_EXERCISE INSTRUCTIONS_
Word for word, restate the lines from the start of the data below through the line containing "Click the Data".

+ + + + + + +

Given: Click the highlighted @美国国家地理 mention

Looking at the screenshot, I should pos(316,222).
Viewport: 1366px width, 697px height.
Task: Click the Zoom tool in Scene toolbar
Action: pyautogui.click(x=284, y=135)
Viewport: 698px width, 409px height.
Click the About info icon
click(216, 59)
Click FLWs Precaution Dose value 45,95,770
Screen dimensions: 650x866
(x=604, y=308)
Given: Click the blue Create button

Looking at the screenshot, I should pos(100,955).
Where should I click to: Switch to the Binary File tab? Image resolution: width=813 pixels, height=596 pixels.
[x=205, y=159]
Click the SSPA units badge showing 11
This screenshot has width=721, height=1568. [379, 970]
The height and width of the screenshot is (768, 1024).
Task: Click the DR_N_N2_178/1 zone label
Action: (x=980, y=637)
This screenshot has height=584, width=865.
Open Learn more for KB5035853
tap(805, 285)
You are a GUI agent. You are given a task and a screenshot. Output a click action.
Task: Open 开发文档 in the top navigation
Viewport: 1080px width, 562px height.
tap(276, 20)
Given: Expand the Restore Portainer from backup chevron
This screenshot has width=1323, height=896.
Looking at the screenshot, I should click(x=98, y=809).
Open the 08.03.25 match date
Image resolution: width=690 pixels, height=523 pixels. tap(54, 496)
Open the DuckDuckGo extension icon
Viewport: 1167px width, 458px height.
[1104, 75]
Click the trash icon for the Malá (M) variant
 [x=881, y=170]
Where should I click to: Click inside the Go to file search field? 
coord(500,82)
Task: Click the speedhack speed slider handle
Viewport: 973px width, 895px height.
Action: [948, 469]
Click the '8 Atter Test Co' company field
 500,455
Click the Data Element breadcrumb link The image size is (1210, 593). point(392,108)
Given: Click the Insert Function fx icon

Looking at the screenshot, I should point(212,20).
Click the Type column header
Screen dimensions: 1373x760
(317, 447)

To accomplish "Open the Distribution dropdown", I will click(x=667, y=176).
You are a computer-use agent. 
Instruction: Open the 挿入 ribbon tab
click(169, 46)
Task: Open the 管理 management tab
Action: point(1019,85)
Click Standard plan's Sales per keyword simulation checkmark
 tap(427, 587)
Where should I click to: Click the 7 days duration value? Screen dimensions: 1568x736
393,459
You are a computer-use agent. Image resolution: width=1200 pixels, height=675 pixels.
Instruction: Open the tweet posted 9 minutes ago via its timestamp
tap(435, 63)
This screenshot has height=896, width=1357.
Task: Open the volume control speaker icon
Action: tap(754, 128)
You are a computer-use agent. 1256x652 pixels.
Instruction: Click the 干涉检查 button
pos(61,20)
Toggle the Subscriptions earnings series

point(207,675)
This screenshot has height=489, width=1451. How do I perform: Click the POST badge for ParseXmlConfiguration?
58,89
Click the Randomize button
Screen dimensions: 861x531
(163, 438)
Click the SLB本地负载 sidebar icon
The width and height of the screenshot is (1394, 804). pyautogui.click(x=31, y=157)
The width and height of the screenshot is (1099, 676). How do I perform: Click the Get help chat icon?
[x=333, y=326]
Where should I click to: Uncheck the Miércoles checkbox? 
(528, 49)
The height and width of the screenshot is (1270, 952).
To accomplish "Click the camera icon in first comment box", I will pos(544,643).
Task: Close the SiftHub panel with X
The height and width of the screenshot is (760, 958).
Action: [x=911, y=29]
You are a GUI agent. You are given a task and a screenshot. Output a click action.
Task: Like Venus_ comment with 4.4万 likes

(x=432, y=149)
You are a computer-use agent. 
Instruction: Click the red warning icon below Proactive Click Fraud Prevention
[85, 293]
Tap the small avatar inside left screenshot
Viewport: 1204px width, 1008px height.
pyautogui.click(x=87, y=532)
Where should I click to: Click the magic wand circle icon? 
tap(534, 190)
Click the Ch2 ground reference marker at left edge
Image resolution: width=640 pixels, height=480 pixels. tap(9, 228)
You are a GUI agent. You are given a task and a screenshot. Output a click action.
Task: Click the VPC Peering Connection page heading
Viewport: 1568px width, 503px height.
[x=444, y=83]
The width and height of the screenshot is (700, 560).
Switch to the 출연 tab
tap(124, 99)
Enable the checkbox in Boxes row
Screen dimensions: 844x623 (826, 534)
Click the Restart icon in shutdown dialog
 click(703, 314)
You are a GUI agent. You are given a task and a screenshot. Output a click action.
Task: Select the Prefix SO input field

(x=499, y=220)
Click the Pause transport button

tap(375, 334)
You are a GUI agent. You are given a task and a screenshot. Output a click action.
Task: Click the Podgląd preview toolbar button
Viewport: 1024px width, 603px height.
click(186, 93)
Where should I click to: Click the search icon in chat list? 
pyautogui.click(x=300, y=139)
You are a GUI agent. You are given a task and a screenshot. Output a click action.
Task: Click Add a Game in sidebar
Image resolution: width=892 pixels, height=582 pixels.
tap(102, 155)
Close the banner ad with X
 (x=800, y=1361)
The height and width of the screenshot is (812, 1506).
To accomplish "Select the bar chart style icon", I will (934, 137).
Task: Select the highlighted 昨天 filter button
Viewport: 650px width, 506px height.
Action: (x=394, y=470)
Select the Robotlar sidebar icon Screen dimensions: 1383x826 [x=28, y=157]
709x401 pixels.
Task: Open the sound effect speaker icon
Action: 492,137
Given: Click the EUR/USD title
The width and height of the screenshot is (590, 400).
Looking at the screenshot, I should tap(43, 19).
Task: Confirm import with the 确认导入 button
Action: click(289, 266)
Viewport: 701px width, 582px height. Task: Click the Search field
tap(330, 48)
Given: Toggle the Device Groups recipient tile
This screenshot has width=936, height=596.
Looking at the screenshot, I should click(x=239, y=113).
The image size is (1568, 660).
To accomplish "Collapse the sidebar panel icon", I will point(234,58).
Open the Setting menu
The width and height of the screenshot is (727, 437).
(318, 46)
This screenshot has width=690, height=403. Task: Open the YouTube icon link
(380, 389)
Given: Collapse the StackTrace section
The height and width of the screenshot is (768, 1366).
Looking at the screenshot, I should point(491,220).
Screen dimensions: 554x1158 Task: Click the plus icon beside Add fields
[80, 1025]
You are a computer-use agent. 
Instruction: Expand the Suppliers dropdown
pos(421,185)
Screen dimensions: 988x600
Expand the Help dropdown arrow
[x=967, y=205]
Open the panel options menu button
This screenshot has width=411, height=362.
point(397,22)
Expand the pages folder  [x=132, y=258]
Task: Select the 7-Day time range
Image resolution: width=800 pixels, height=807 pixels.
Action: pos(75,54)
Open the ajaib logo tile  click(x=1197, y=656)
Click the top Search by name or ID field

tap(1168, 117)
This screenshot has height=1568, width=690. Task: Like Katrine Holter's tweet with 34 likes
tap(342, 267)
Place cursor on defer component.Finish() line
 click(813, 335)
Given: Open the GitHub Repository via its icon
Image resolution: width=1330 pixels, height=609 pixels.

+ + + + + + +

_RESULT_
Given: Click the highlighted @美国国家地理 mention

Looking at the screenshot, I should pos(316,222).
Viewport: 1366px width, 697px height.
Task: Click the Zoom tool in Scene toolbar
Action: pyautogui.click(x=284, y=135)
Viewport: 698px width, 409px height.
Click the About info icon
click(216, 59)
Click FLWs Precaution Dose value 45,95,770
Screen dimensions: 650x866
(x=604, y=308)
Given: Click the blue Create button

Looking at the screenshot, I should pos(100,955).
Where should I click to: Switch to the Binary File tab? Image resolution: width=813 pixels, height=596 pixels.
[x=205, y=159]
Click the SSPA units badge showing 11
This screenshot has width=721, height=1568. [379, 970]
The height and width of the screenshot is (768, 1024).
Task: Click the DR_N_N2_178/1 zone label
Action: (x=980, y=637)
This screenshot has height=584, width=865.
Open Learn more for KB5035853
tap(805, 285)
You are a GUI agent. You are given a task and a screenshot. Output a click action.
Task: Open 开发文档 in the top navigation
Viewport: 1080px width, 562px height.
tap(276, 20)
Given: Expand the Restore Portainer from backup chevron
This screenshot has width=1323, height=896.
Looking at the screenshot, I should click(x=98, y=809).
Open the 08.03.25 match date
Image resolution: width=690 pixels, height=523 pixels. tap(54, 496)
Open the DuckDuckGo extension icon
Viewport: 1167px width, 458px height.
[1104, 75]
Click the trash icon for the Malá (M) variant
 [x=881, y=170]
Where should I click to: Click inside the Go to file search field? 
coord(500,82)
Task: Click the speedhack speed slider handle
Viewport: 973px width, 895px height.
Action: [948, 469]
Click the '8 Atter Test Co' company field
 500,455
Click the Data Element breadcrumb link The image size is (1210, 593). point(392,108)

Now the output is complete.